> **Work instruction**: Where the records hold the string "screenshot", show the whole line it sits on.

> **The input**:
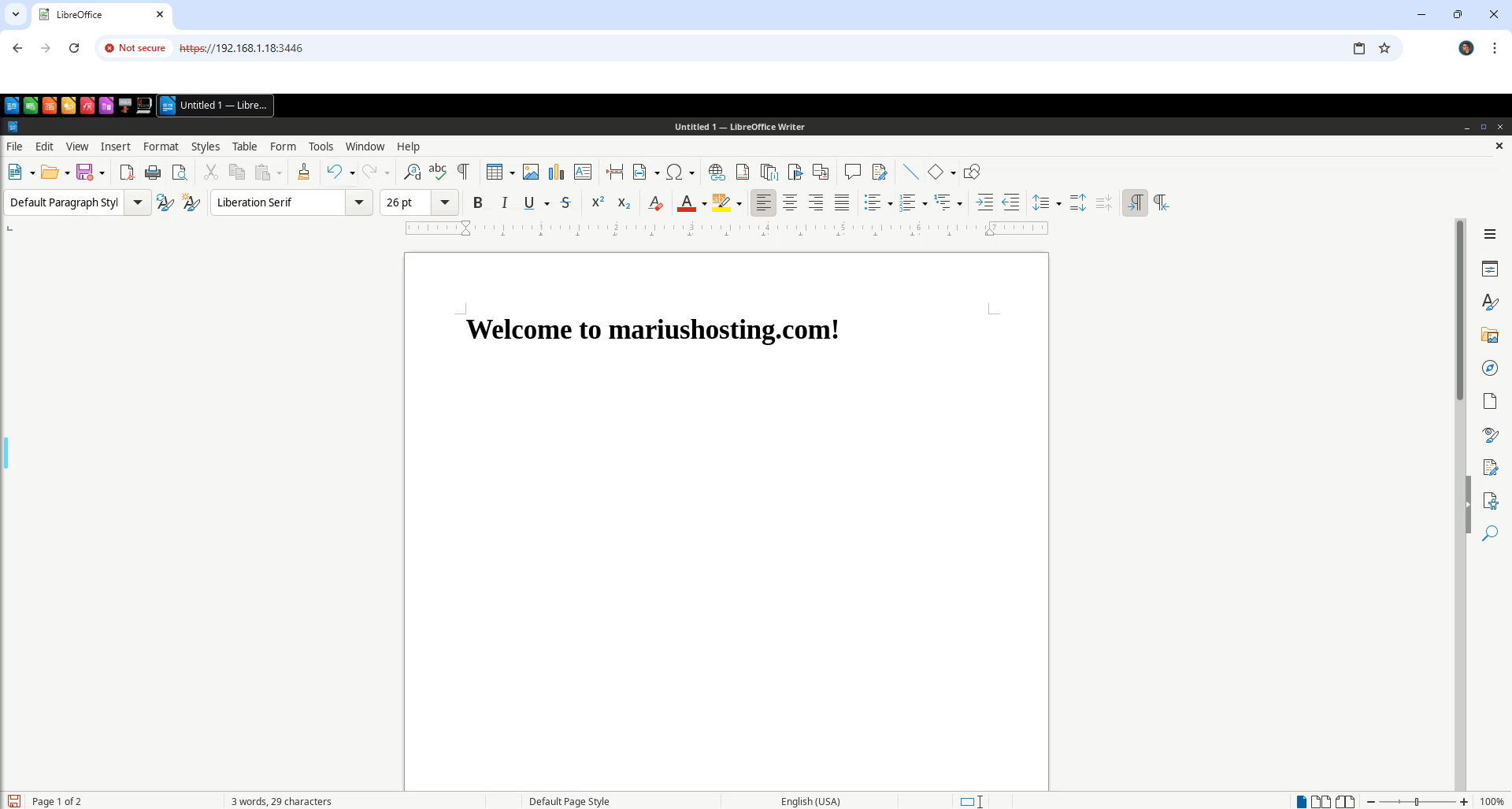1512x809 pixels.
Task: Click the Print toolbar icon
Action: click(153, 173)
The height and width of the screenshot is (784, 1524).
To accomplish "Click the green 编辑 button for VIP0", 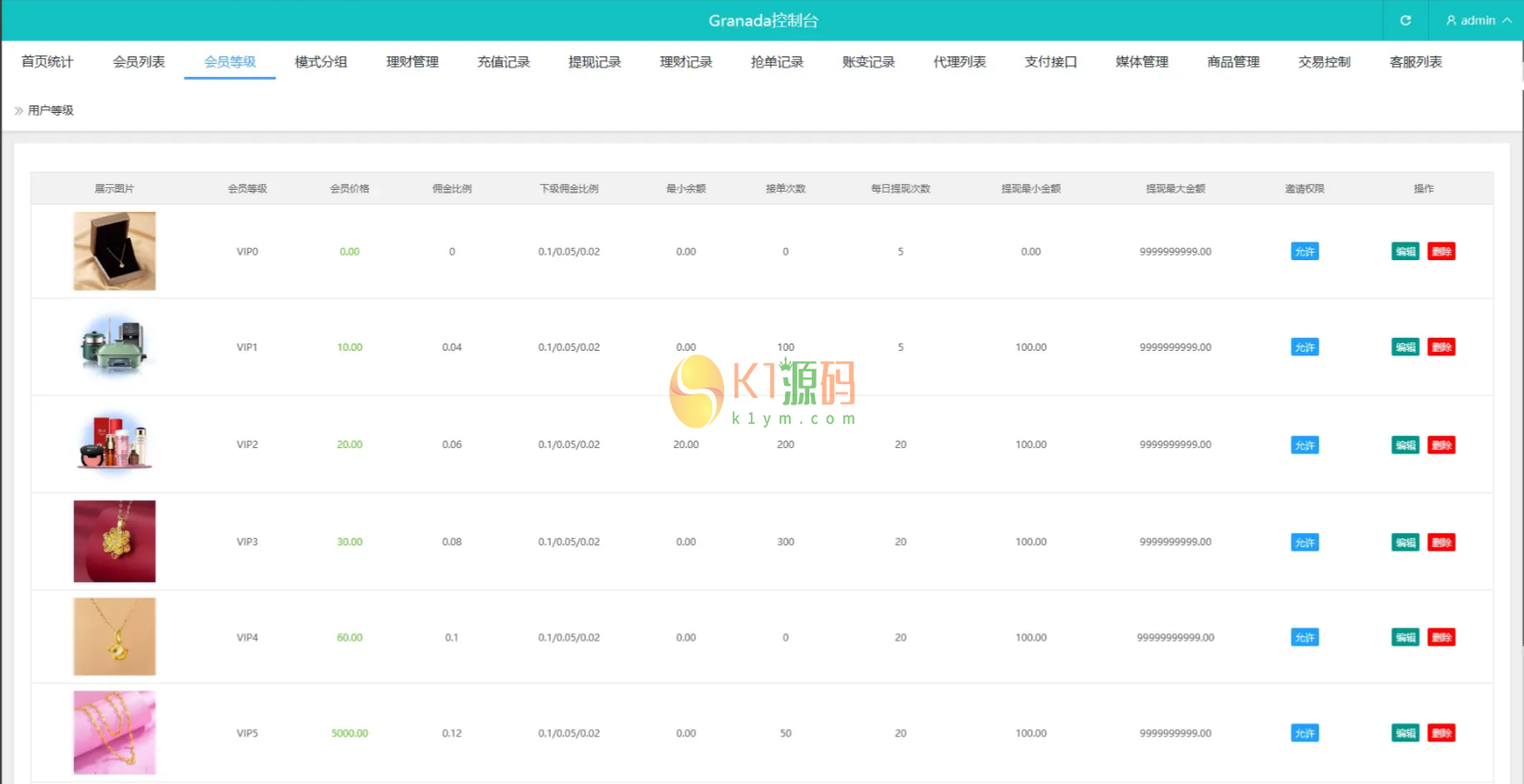I will (x=1405, y=252).
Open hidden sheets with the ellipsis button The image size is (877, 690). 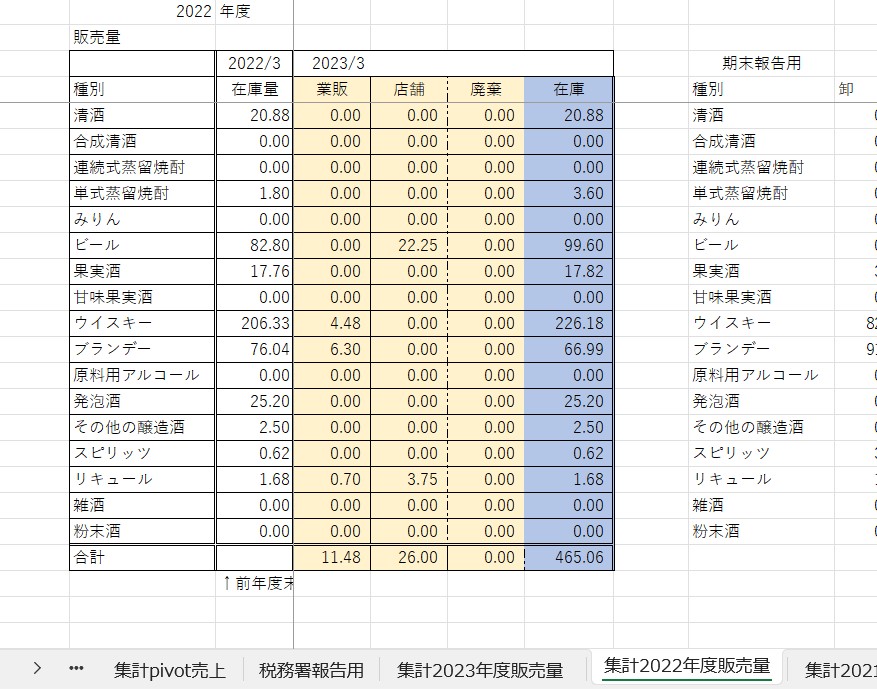point(76,668)
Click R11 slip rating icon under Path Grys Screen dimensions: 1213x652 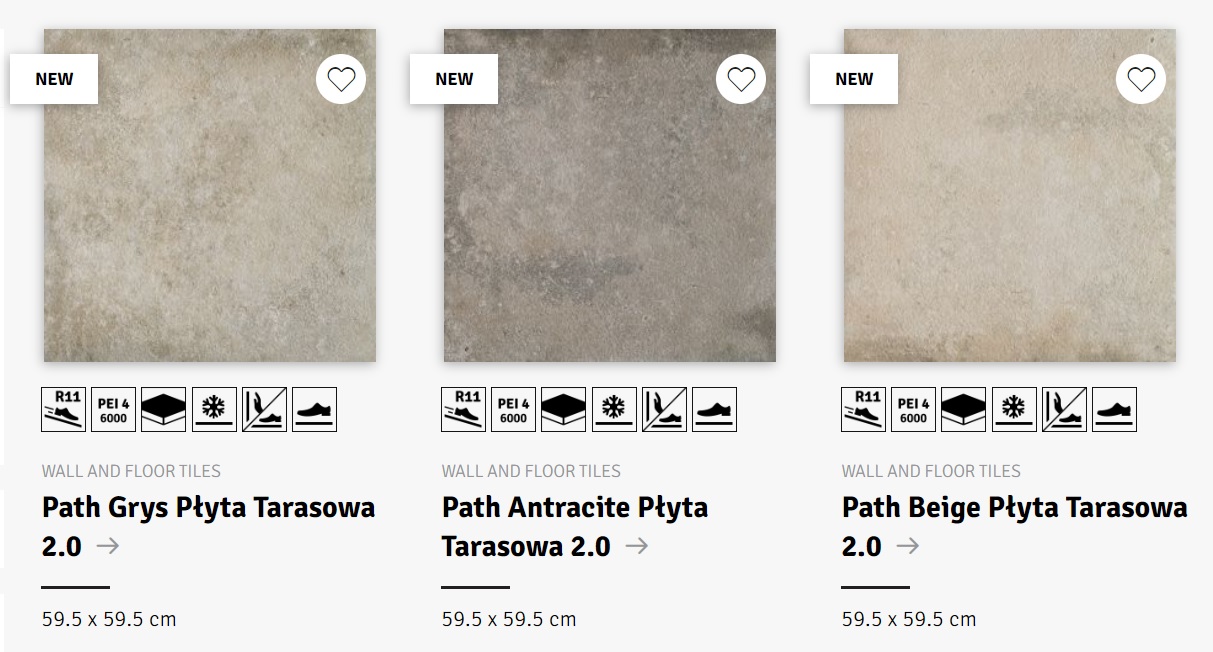(63, 409)

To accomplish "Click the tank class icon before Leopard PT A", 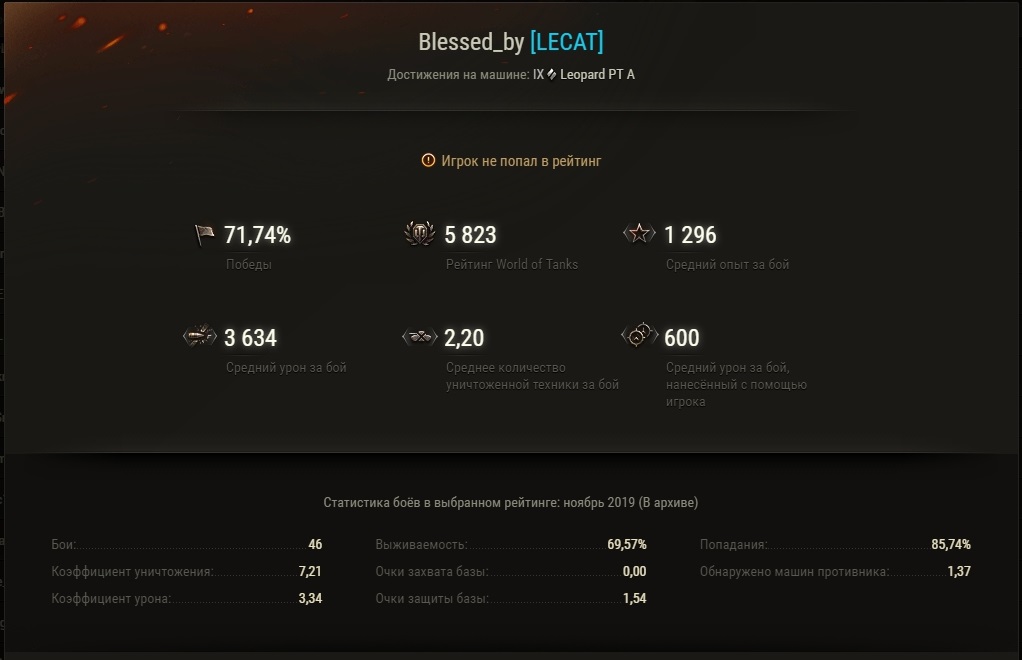I will [552, 75].
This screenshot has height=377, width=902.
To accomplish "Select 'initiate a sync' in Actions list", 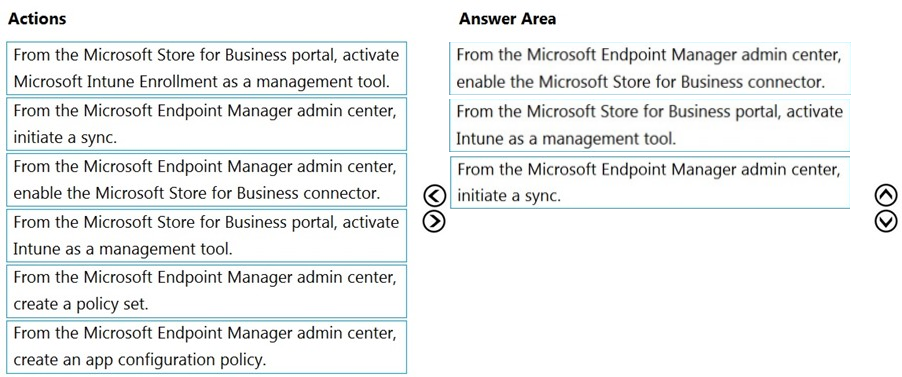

> **Output for this exercise**:
The height and width of the screenshot is (784, 1524).
This screenshot has height=377, width=902.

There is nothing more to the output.